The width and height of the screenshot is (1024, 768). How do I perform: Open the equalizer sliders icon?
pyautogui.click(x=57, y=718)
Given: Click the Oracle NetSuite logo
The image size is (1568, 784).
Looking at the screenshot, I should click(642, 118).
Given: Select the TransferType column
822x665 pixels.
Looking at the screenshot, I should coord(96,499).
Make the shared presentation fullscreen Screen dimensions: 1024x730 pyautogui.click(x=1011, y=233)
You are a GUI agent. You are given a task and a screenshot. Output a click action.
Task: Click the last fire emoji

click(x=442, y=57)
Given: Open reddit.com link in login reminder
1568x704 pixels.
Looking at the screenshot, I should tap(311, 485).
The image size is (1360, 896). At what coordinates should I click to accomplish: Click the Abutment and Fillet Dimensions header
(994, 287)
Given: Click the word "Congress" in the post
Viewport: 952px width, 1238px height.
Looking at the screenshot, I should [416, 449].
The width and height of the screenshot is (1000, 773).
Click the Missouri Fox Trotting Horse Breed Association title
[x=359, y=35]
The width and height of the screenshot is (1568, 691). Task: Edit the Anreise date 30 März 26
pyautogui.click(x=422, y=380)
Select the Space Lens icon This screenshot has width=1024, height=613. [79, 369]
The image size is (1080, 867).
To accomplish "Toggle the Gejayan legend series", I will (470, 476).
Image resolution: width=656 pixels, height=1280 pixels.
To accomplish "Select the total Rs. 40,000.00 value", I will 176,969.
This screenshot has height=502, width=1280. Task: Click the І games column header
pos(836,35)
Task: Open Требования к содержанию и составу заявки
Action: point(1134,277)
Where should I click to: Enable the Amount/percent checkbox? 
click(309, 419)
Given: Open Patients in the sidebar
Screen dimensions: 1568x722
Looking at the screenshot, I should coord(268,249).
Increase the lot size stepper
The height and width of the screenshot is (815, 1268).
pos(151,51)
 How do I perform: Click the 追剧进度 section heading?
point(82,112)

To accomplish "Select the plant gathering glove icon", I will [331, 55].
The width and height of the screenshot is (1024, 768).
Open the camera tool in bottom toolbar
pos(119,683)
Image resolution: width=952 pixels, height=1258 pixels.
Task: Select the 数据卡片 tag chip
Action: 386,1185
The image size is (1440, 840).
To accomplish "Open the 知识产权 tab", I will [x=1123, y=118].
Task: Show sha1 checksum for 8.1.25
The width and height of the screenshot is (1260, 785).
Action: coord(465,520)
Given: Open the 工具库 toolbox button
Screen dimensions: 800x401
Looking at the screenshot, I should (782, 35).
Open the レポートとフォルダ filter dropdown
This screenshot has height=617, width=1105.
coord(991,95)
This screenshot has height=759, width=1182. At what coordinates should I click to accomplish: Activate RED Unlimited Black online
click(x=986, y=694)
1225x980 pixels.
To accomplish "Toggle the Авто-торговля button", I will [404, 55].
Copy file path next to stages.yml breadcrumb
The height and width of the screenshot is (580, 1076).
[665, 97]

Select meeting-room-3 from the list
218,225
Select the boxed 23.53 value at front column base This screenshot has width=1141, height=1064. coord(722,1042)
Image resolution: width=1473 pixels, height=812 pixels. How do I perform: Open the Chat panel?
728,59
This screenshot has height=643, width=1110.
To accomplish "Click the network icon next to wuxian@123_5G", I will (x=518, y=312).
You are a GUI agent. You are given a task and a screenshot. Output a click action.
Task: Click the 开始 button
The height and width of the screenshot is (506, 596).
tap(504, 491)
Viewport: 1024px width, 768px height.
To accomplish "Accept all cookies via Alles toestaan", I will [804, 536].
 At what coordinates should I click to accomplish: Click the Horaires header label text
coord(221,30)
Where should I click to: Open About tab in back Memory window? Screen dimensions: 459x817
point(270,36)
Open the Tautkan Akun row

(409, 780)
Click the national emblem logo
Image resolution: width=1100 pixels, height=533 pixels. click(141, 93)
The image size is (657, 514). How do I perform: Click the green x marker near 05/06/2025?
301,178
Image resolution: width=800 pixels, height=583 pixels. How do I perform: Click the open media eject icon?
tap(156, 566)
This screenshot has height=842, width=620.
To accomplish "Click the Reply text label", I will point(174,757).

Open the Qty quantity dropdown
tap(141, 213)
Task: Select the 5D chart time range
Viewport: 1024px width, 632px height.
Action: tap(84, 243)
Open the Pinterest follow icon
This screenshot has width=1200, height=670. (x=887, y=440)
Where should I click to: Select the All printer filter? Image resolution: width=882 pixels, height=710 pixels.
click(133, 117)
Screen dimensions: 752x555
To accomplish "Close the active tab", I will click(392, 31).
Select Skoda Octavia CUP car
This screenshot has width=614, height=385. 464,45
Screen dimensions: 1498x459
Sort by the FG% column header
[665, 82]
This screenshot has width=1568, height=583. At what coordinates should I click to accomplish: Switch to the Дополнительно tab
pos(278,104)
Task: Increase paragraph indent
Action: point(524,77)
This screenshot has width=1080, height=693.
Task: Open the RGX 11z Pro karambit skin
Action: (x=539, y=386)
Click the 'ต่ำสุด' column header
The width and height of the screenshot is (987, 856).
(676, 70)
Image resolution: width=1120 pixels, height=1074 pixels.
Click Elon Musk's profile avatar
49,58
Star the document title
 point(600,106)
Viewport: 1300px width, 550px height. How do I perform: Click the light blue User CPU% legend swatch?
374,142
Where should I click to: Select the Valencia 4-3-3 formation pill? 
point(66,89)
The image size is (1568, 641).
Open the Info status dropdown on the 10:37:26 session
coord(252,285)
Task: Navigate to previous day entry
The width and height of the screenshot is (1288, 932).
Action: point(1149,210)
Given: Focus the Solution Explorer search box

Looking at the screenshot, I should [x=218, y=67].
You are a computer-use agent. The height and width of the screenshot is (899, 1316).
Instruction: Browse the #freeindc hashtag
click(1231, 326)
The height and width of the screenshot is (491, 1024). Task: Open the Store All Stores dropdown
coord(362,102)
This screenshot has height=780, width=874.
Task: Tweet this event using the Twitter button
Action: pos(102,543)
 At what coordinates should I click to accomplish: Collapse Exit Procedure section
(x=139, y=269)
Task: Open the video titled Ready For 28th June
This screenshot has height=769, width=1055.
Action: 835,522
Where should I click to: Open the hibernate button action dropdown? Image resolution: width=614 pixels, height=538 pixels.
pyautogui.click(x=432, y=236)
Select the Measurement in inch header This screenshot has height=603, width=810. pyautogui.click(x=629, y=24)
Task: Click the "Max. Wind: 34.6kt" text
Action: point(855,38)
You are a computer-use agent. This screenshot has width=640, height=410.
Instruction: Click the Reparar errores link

What to work on:
Take the lines above from the one containing "822x665 pixels." down to the one containing "The width and height of the screenshot is (1000, 773).", and transcribe them exactly, both ends included.

Your response:
822x665 pixels.
Looking at the screenshot, I should coord(96,499).
Make the shared presentation fullscreen Screen dimensions: 1024x730 pyautogui.click(x=1011, y=233)
You are a GUI agent. You are given a task and a screenshot. Output a click action.
Task: Click the last fire emoji

click(x=442, y=57)
Given: Open reddit.com link in login reminder
1568x704 pixels.
Looking at the screenshot, I should tap(311, 485).
The image size is (1360, 896). At what coordinates should I click to accomplish: Click the Abutment and Fillet Dimensions header
(994, 287)
Given: Click the word "Congress" in the post
Viewport: 952px width, 1238px height.
Looking at the screenshot, I should [416, 449].
The width and height of the screenshot is (1000, 773).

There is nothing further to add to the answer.